RECORDS SHOWN>
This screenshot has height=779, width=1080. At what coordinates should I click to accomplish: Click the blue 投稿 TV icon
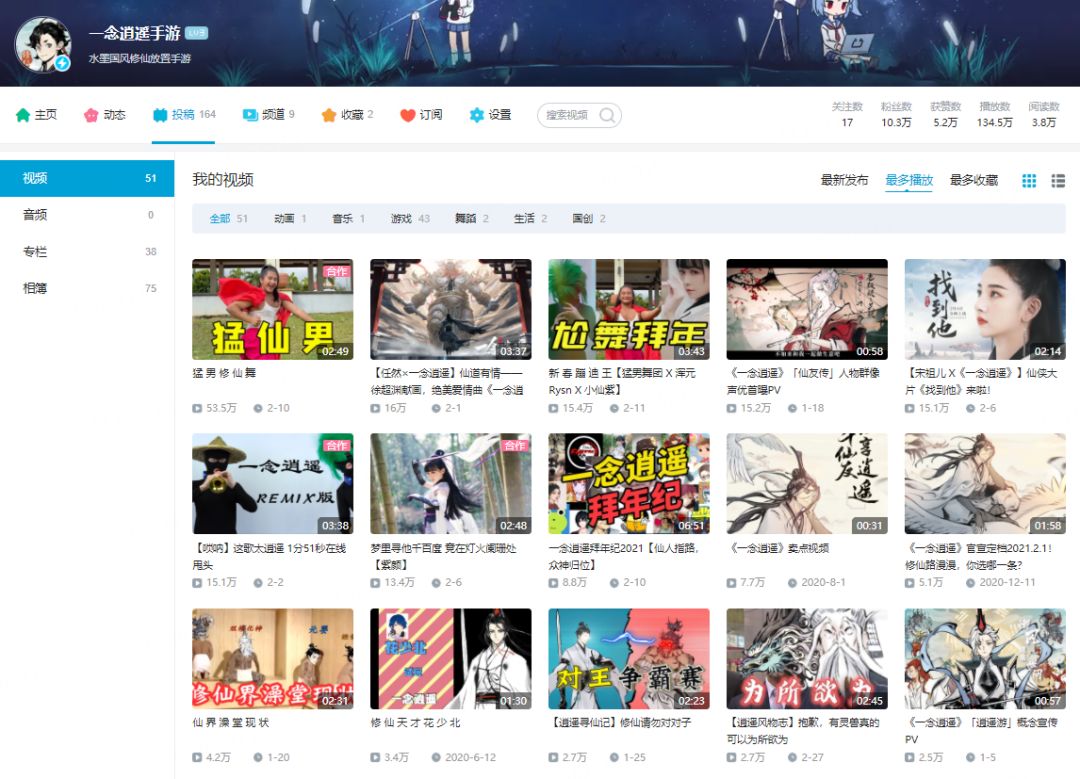point(160,115)
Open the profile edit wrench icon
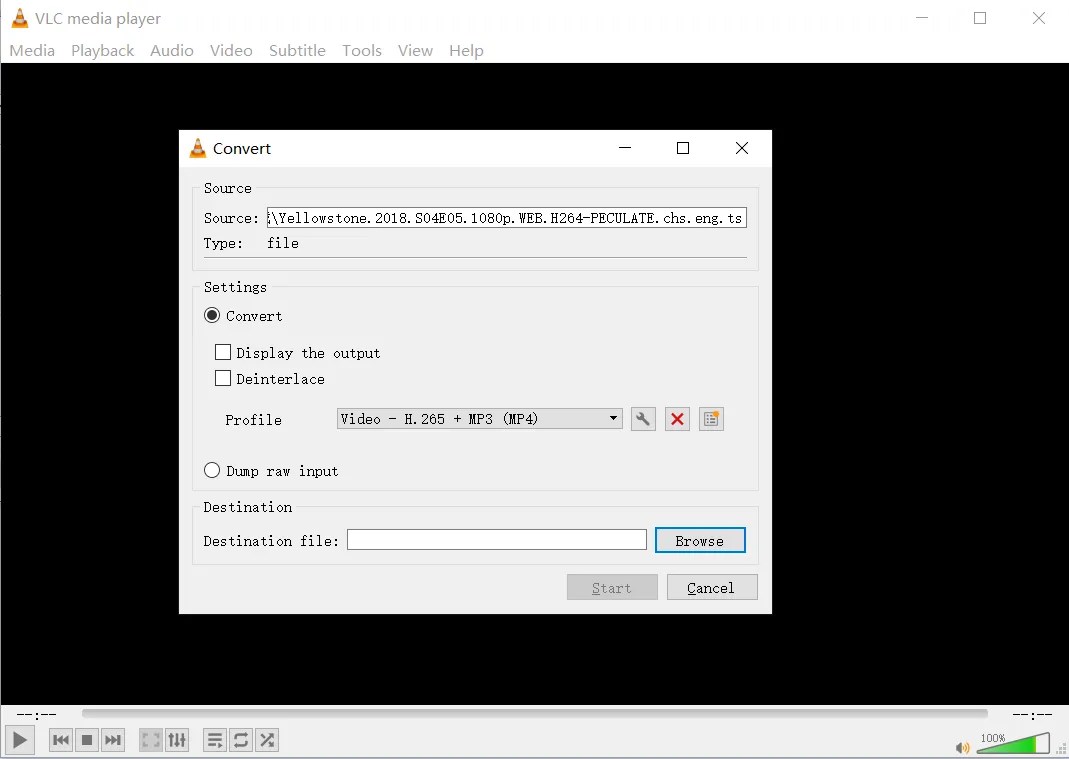1069x759 pixels. point(643,418)
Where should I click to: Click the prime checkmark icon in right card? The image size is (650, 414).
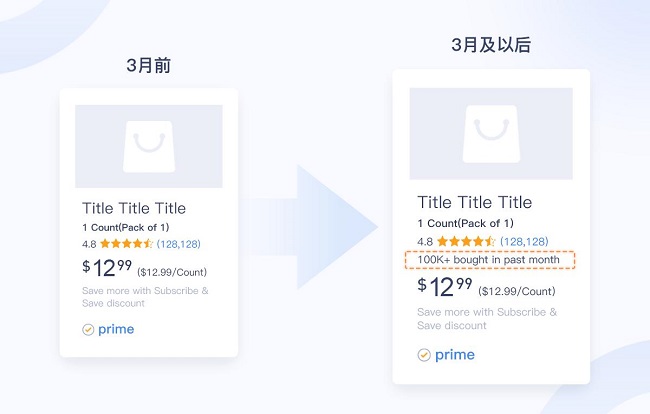tap(424, 354)
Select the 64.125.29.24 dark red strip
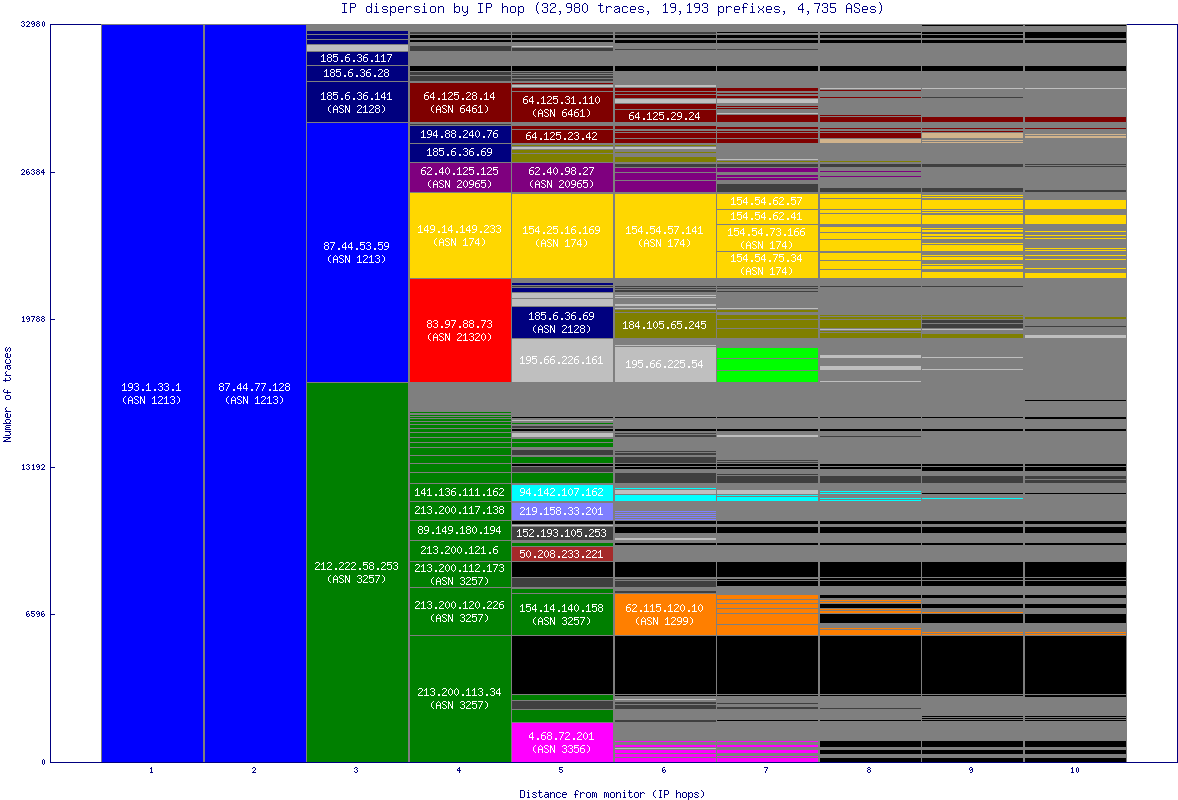 point(664,115)
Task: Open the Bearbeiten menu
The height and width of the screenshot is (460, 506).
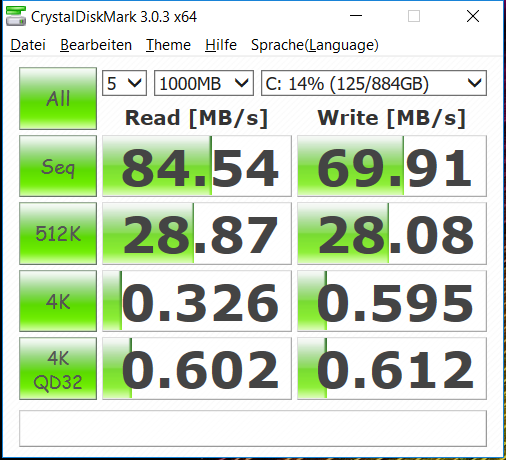Action: [x=96, y=45]
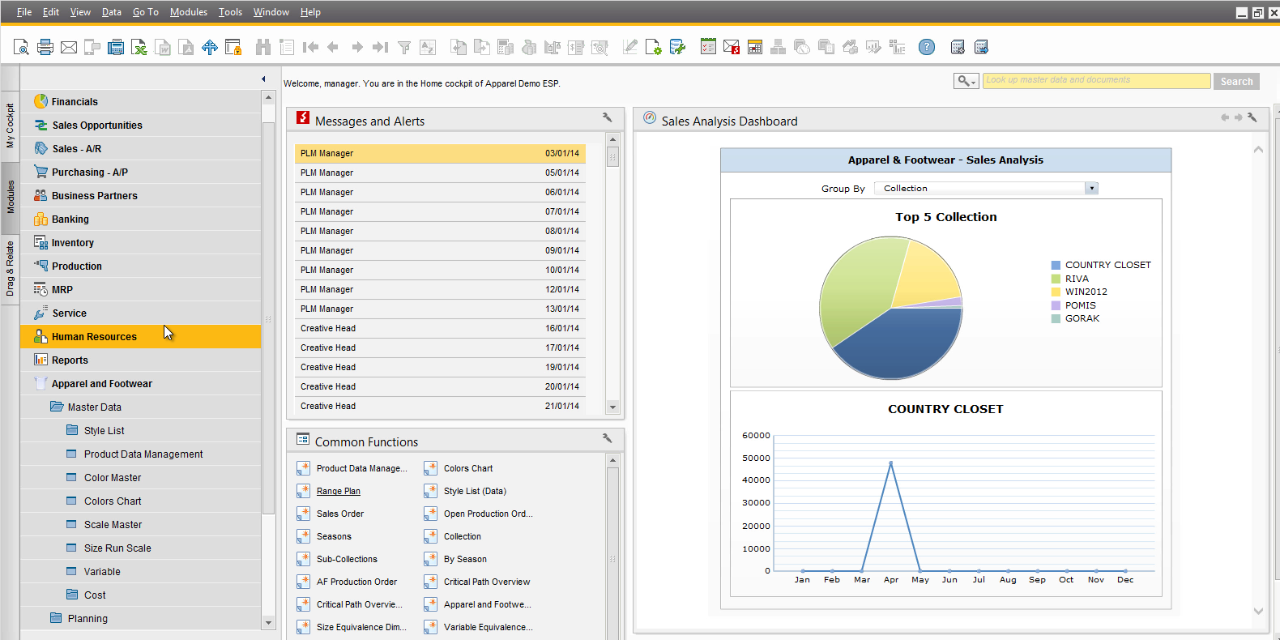Click the Lock Screen toolbar icon
Screen dimensions: 1280x640
click(x=233, y=47)
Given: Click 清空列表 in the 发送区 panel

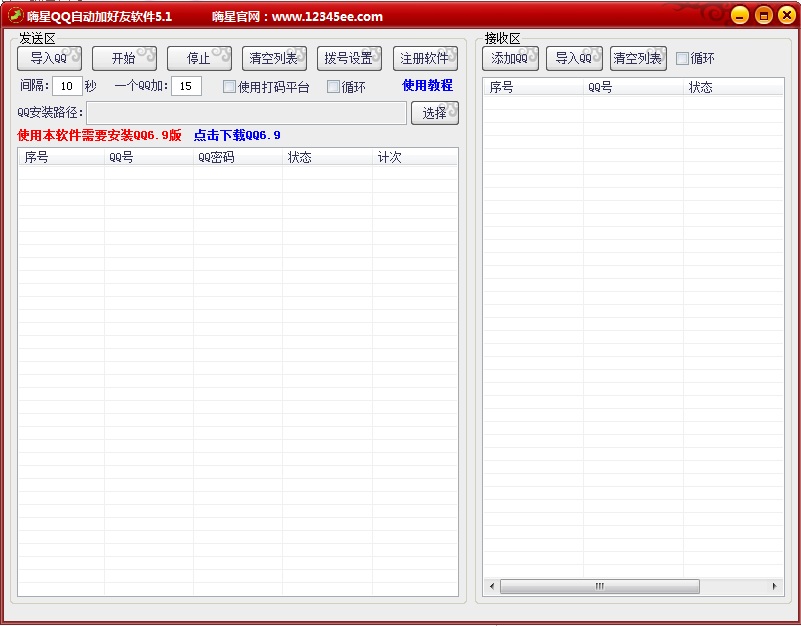Looking at the screenshot, I should click(x=273, y=59).
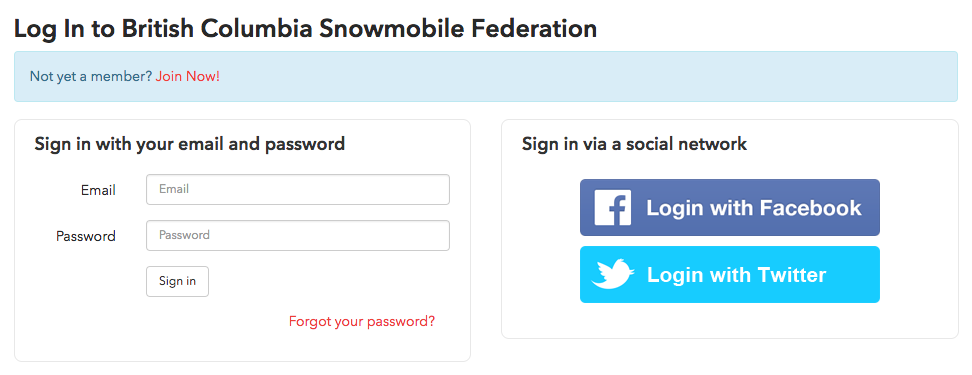Click blank space below Twitter login button
Screen dimensions: 972x375
pos(730,320)
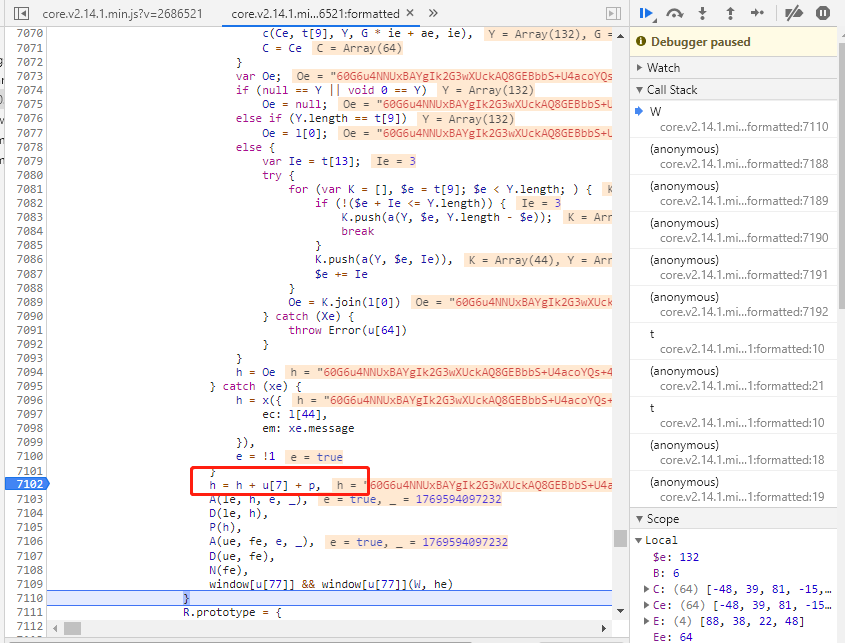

ASSIGNED TASK> Reproduce the data word for word without its images.

ANSWER AREA>
This screenshot has height=779, width=1080. At what coordinates should I click to accomplish: Click the blue 投稿 TV icon
point(160,115)
Open the profile edit wrench icon
1069x759 pixels. point(643,418)
Where should I click to: Click the prime checkmark icon in right card? The image size is (650, 414).
tap(424, 354)
Select the 64.125.29.24 dark red strip
 point(664,115)
Task: Open the Bearbeiten menu
The height and width of the screenshot is (460, 506).
Action: [x=96, y=45]
Click the Lock Screen toolbar icon
Screen dimensions: 1280x640
click(x=233, y=47)
Given: Click 清空列表 in the 发送区 panel

Looking at the screenshot, I should click(x=273, y=59).
Click blank space below Twitter login button
Screen dimensions: 972x375
pos(730,320)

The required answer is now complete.